Curt Hébert Jr. is executive vice president, external affairs, for Entergy Corp., and former chairman of both the Federal Energy Regulatory Commission and the Mississippi Public Service Commission.


A Survey of Prior Policy

Key Decisions on Rolled-in vs. Incremental Pricing for Network Expansion

Gas Pipelines

1960 Admitting Problems. Federal appeals court upholds "roll-in" of gas pipeline expansion costs to all ratepayers but admits disadvantage to incumbent customers of expanding pipelines. Battle Creek Gas Co. v. FPC, 281 F.2d 42.

1991 Demanding Proof. Appeals court tells FERC to justify rolled-in pricing with clear and substantial evidence that pipeline expansion provides system-wide benefits to customers. Algonquin Gas Trans. Co. v. FERC, 948 F.2d 1035.

1991 Tougher Standard. FERC says pipelines must now justify rolled-in rates by proving that system-wide benefits are "commensurate" with increase in rates. Great Lakes Gas Trans., Opinion 367, 57 FERC 61,140.

1995 Numerical Test. FERC warns of rate shock, sets rebuttable presumption for roll-in if rate increase is 5 percent or less. If greater, then pipeline must prove benefits are proportionate to rate impact. Policy Statement, FERC Docket No. PL94-4.

1999 Reversing Course. FERC reverses course and ends prior presumption, saying rolled-in pricing sends "wrong signal." Instead, will ask if project can proceed without subsidies, and will examine benefits and balance interests. Policy Statement.

Electric Transmission

1993 "OR" Pricing. Utilities building new lines may choose and bill ratepayers the higher of average-cost (rolled-in) OR incremental cost pricing, but may not combine the two ("AND" pricing is barred). Pub. Serv. Co. of Colo., 59 FERC 61,311.

1998 Functional Test. FERC says generation "step-up" transformers no longer treated as transmission plant. Ky. Utils. Co., 85 FERC 61,274.

2000 Merchant Gen Additions. FERC rules that interconnecting power plants to the grid qualifies as a transmission service. Costs of grid expansion to accommodate interconnection are billed to load, but gens can get credit against future transmission. Tennessee Power Co., 90 FERC 61,238.

2003 Ratepayer Protection. FERC reiterates that transmission providers may charge higher of rolled-in or incremental cost in grid rates to cover expense of network upgrades to accommodate gen interconnection, thereby insulating incumbent ratepayers. 98 FERC 61,328. -Bruce W. Radford


The Entergy Proposal

An independent overview.

By Bruce W. Radford

MEETING IN NEW ORLEANS. On July 29 and 30, representatives of Entergy Services Inc. were to appear in New Orleans, at the offices of the New Orleans City Council, to participate in a technical conference conducted by the Federal Energy Regulatory Commission (FERC).

__Stored rows__.
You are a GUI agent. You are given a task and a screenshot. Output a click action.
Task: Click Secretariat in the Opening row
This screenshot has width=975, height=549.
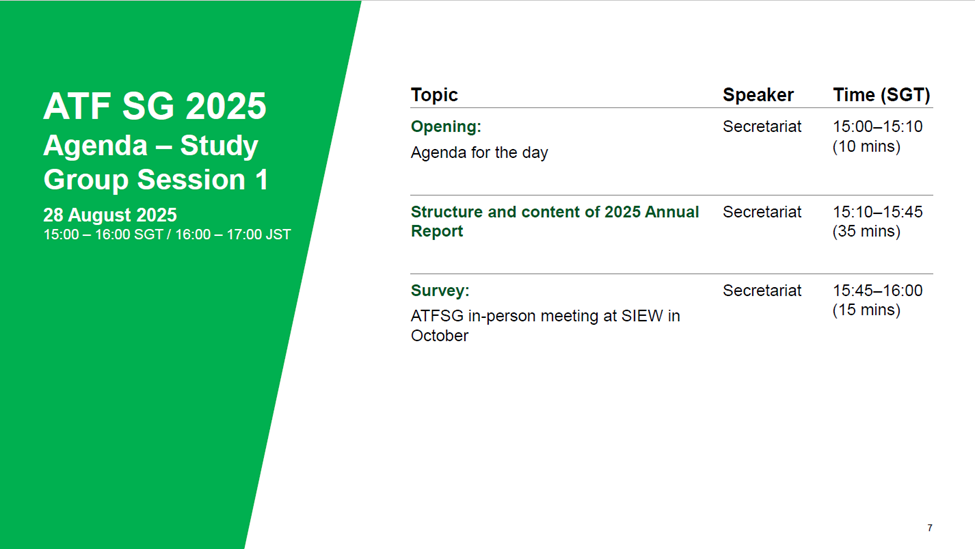pyautogui.click(x=762, y=127)
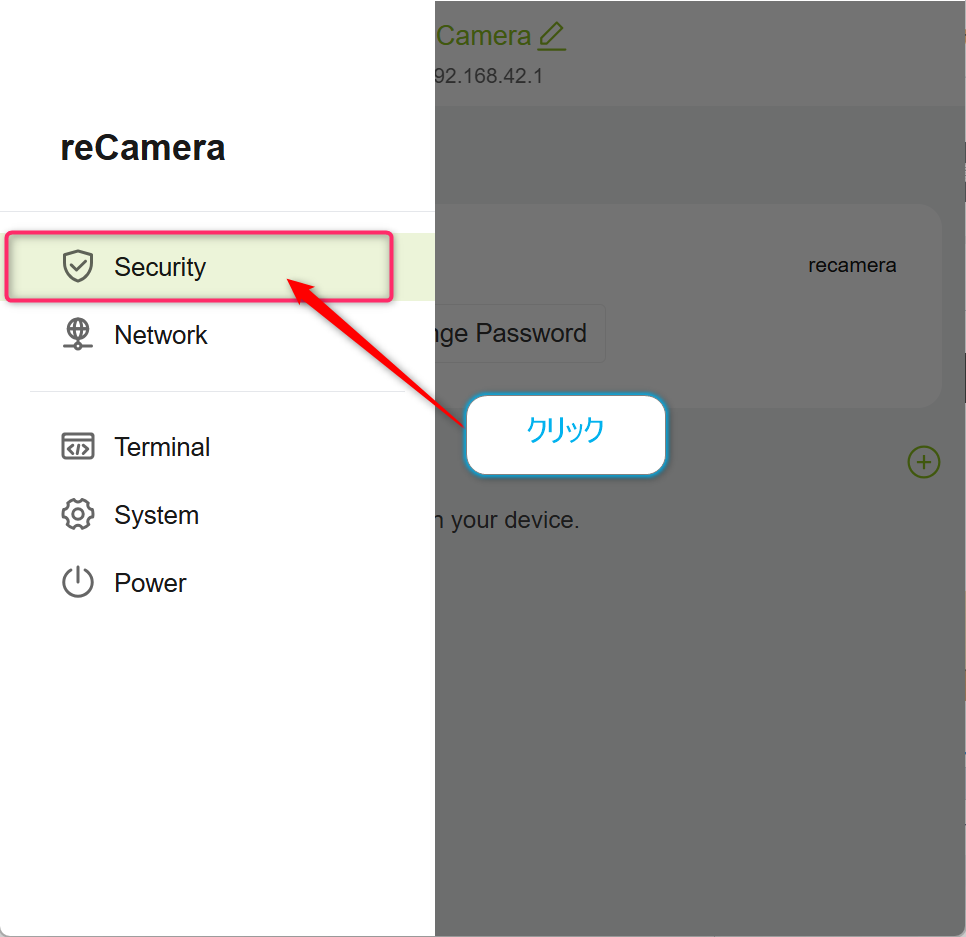The image size is (966, 937).
Task: Click the green Camera device name title
Action: (x=484, y=36)
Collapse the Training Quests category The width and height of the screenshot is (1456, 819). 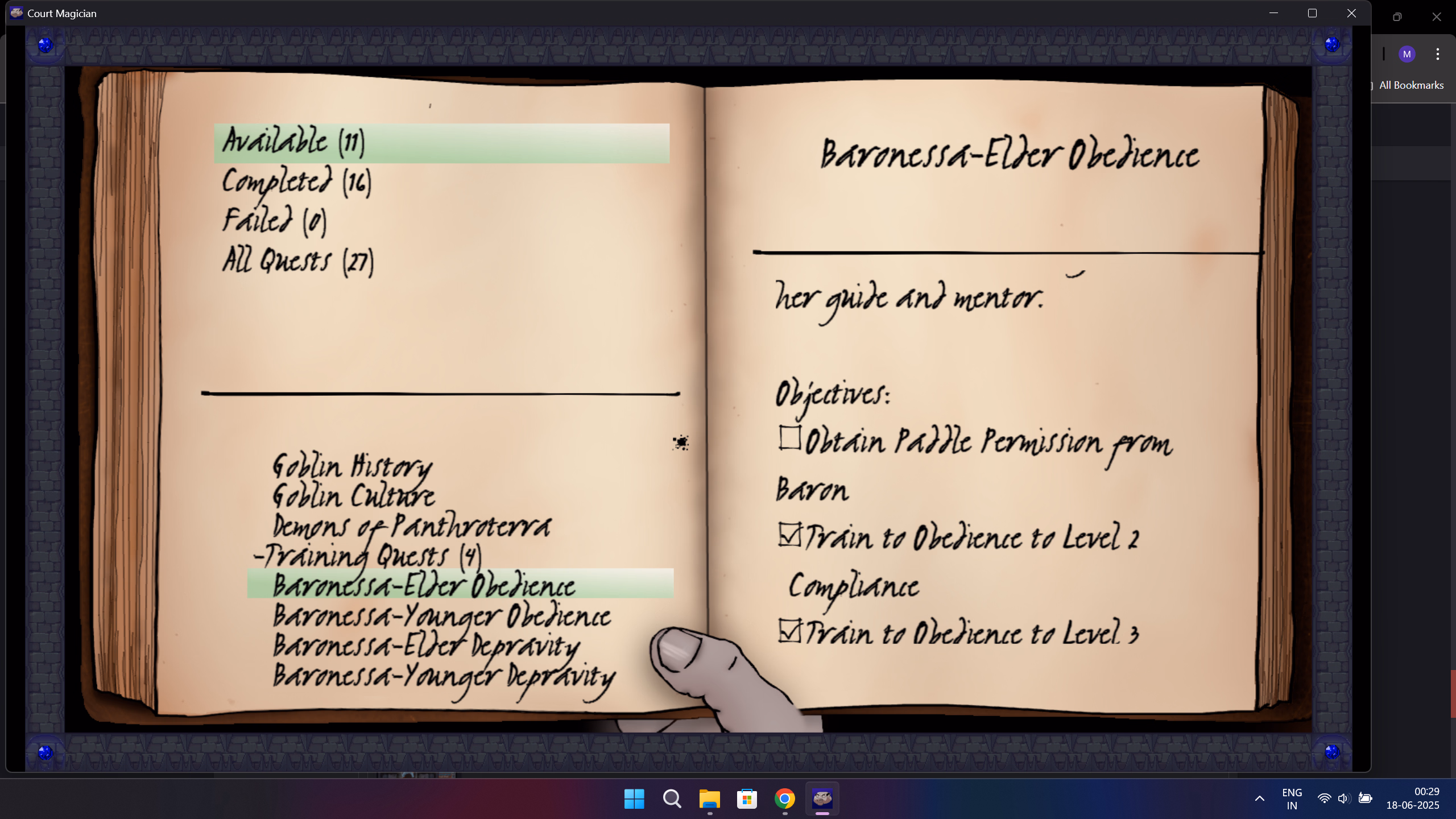click(x=367, y=556)
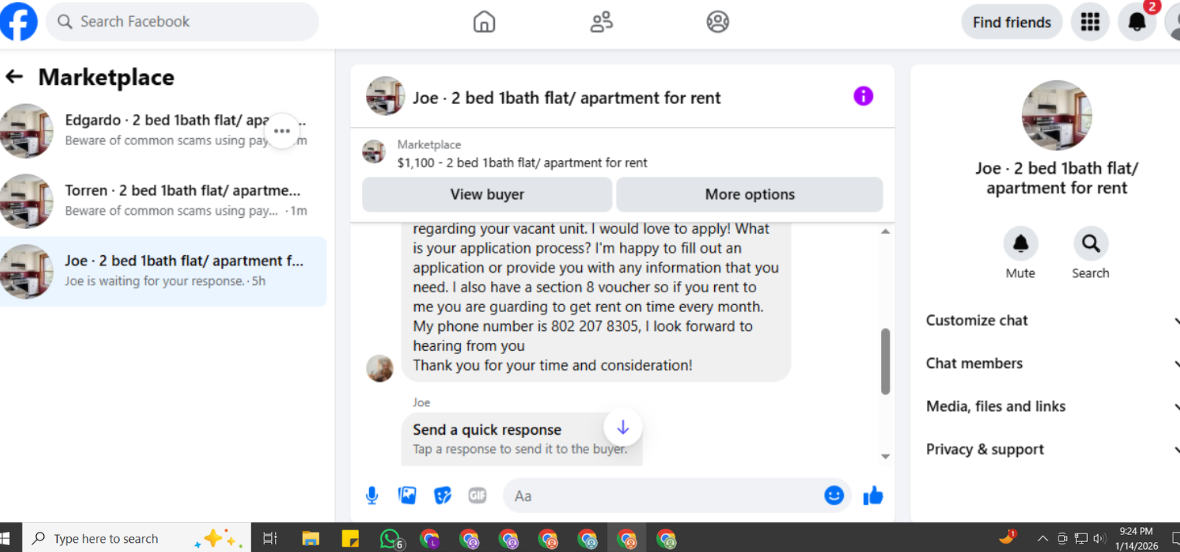This screenshot has width=1180, height=552.
Task: Click the microphone voice clip icon
Action: tap(372, 496)
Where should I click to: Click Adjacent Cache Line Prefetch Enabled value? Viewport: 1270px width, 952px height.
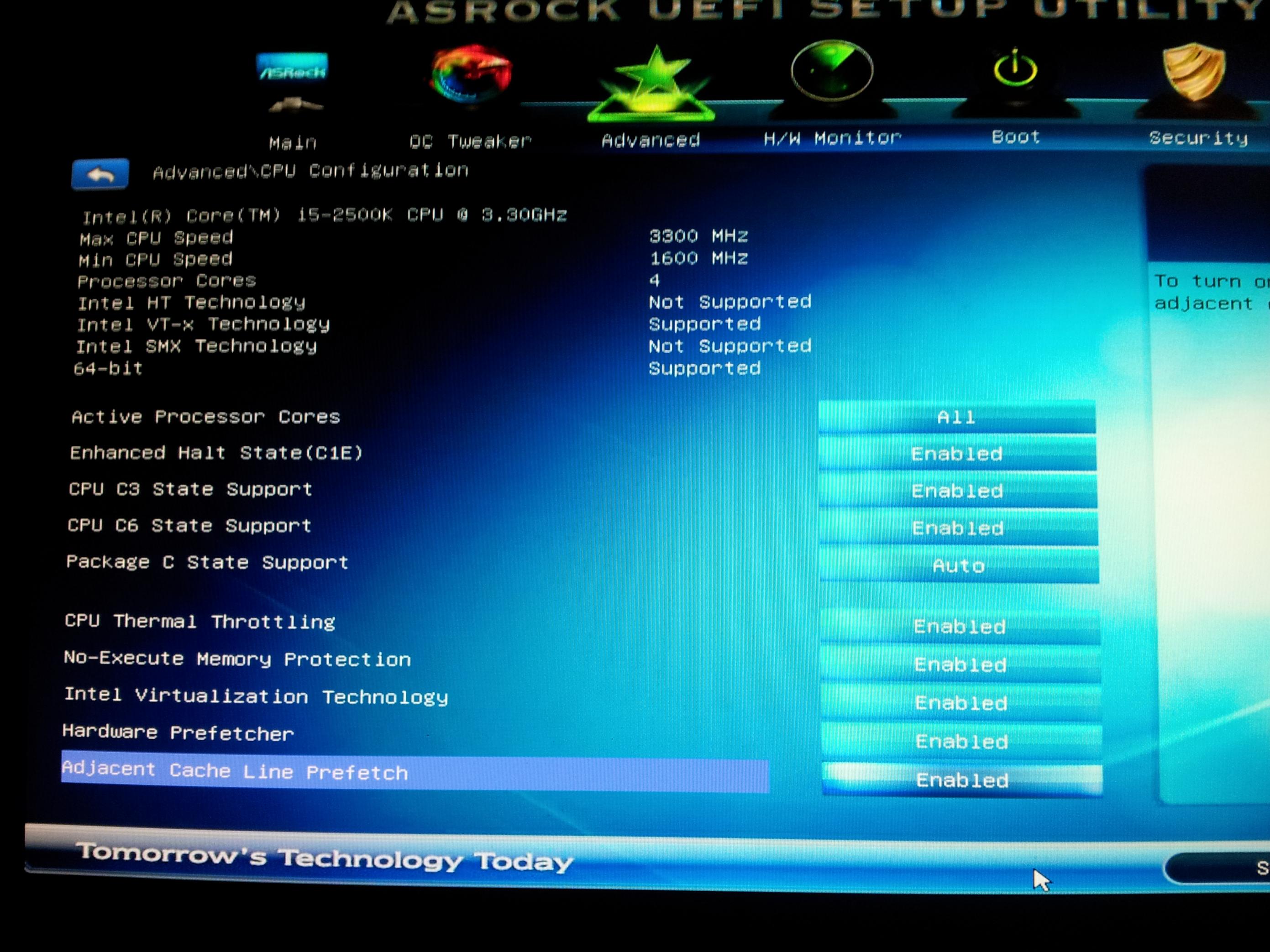[962, 780]
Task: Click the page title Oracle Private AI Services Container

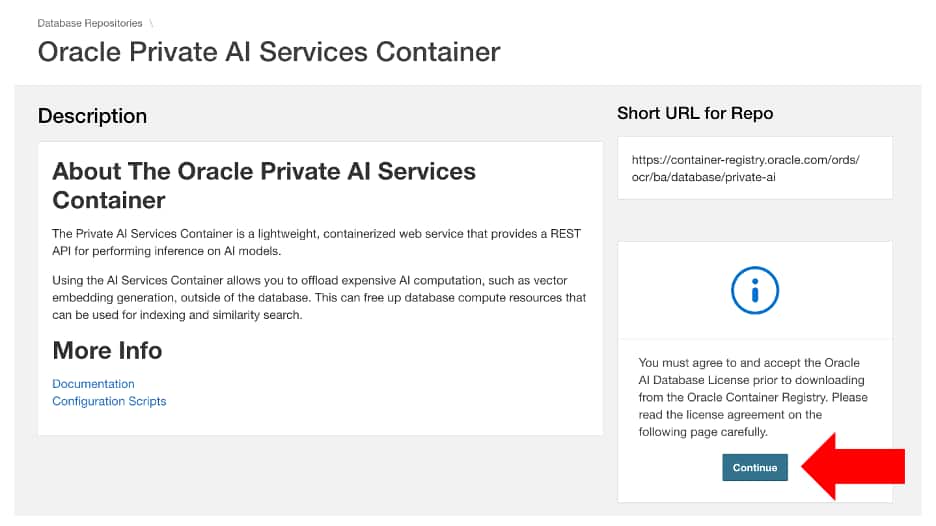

__Brief__.
From the text on pipeline and transmission pricing decisions, print the part starting at "1991 Demanding Proof." and ending at "948 F.2d 1035.". The entries are separate material and have nothing to do with the text.

__Response to the exercise__.
1991 Demanding Proof. Appeals court tells FERC to justify rolled-in pricing with clear and substantial evidence that pipeline expansion provides system-wide benefits to customers. Algonquin Gas Trans. Co. v. FERC, 948 F.2d 1035.